--- Work task ---
The response must consist of the lines below from the one with "The height and width of the screenshot is (450, 760)." through the one with "Click the heading", exactly as they appear and with both ends kept.

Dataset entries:
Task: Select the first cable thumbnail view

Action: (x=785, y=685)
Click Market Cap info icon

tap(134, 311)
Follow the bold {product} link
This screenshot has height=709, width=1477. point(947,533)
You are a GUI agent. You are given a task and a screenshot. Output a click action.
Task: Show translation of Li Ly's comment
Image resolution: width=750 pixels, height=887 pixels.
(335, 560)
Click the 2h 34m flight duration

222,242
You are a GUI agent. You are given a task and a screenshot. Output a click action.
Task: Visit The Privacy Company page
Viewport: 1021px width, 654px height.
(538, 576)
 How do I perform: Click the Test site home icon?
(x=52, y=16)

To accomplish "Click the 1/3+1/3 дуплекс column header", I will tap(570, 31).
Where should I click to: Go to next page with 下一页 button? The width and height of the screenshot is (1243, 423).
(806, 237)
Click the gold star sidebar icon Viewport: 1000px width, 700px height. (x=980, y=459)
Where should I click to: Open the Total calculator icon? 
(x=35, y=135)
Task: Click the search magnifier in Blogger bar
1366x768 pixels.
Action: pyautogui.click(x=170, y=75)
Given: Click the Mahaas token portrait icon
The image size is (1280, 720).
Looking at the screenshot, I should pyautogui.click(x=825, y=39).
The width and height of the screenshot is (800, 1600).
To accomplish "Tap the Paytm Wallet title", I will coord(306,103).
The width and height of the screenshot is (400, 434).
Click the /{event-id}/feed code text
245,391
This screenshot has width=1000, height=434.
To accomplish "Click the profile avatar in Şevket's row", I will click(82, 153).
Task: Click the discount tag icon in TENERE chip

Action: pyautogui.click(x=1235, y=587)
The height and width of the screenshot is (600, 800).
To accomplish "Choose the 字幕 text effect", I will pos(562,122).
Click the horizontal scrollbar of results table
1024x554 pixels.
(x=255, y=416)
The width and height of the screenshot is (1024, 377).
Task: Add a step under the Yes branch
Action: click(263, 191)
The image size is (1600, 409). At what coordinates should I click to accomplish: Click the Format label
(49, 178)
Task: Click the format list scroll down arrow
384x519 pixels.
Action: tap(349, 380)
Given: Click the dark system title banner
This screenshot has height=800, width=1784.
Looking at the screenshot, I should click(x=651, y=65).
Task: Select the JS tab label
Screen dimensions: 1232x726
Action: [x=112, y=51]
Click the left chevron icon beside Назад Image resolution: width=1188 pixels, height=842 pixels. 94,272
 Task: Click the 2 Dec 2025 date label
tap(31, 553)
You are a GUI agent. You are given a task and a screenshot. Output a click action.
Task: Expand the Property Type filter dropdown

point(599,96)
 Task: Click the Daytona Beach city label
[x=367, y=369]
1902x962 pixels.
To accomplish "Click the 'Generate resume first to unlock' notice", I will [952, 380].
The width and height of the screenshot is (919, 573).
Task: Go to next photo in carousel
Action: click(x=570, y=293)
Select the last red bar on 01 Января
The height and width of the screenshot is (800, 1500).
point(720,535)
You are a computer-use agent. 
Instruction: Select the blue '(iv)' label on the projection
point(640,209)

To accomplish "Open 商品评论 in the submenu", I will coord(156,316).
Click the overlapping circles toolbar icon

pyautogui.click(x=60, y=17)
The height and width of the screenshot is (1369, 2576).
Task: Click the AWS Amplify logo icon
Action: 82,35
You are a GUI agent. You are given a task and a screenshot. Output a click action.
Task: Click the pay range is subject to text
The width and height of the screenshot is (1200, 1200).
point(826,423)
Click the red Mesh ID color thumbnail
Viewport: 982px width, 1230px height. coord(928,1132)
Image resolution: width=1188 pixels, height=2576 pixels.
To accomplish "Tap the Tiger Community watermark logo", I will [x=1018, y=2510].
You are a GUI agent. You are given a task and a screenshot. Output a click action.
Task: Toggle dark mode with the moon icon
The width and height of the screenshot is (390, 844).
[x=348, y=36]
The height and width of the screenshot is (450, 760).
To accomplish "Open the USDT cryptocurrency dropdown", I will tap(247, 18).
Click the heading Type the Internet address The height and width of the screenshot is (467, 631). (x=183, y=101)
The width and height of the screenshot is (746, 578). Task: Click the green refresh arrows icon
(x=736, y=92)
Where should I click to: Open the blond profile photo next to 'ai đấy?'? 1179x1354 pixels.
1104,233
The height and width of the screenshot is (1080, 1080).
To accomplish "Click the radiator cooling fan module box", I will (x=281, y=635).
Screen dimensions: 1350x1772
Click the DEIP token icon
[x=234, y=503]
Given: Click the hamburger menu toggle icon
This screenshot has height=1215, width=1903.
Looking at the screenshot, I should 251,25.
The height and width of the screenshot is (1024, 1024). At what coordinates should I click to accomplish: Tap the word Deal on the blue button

--- Result ---
The height and width of the screenshot is (450, 760).
To accomplish "Open the USDT cryptocurrency dropdown", I will tap(247, 18).
Click the heading Type the Internet address The height and width of the screenshot is (467, 631). (x=183, y=101)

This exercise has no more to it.